Background: T cells play a critical role in alloimmune recognition and thus contribute to graft-versus-host disease (GVHD) and relapse prevention in hematopoietic stem cell transplantation (HSCT). Cytotoxic T lymphocyte antigen-4 (CTLA-4) and inducible costimulator (ICOS) are costimulatory molecules of T cell activation and their genetic variations can affect the capacity of T cells to become activated or inactivated.
Methods: We examined CTLA-4 (-318 C/T and +49 A/G) and ICOS (c.602 A/C and c.1624 C/T) genotypes in 123 patients with HSCT and their HLA-matched sibling donors, and then evaluated the impacts of the genetic polymorphisms on GVHD, disease relapse, and survival.

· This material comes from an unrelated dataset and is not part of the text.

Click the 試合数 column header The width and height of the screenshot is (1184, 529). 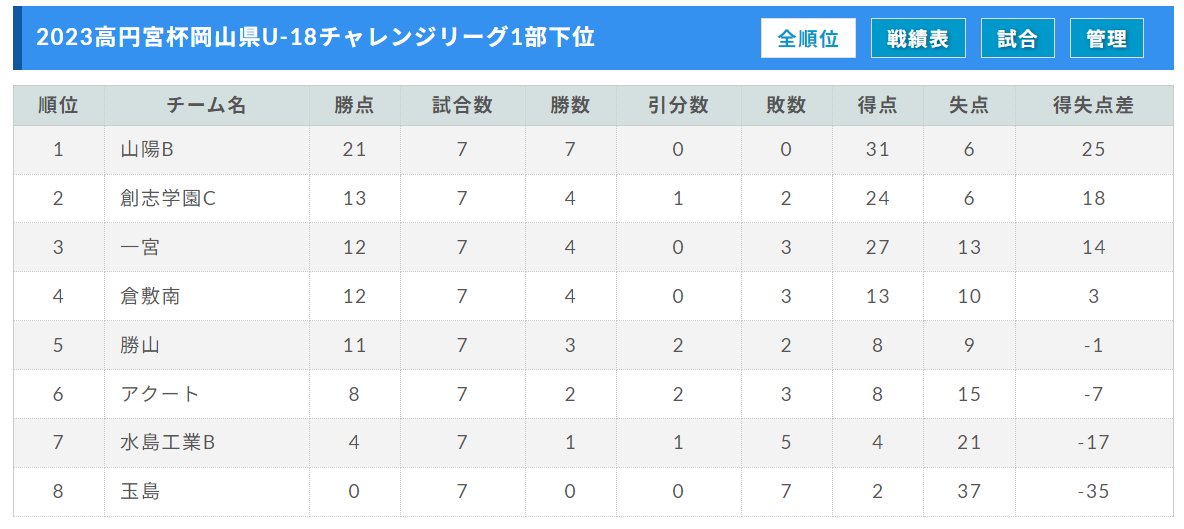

Results: By multivariate analysis, the donor CTLA-4 -318 TT genotype increased the risk of disease relapse (Hazard ratio [HR]: 5.91, 95% confidence interval [CI]: 1.17-29.79, P=0.0313). Recipients who received a graft from a donor with ICOS c.602 CC genotype had worse disease-free survival (HR: 5.97, 95% CI: 1.49-23.87, P=0.0115). Additionally, recipients with ICOS c.1624 TT genotype had worse overall survival (HR: 12.98, 95% CI: 2.58-65.35, P=0.0019). Nevertheless, CTLA-4 and ICOS genotypes were not associated with acute and chronic GVHD.
Conclusions: Both donor and recipient CTLA-4 and ICOS gene polymorphisms might be of importance for the outcome of allogeneic HSCT.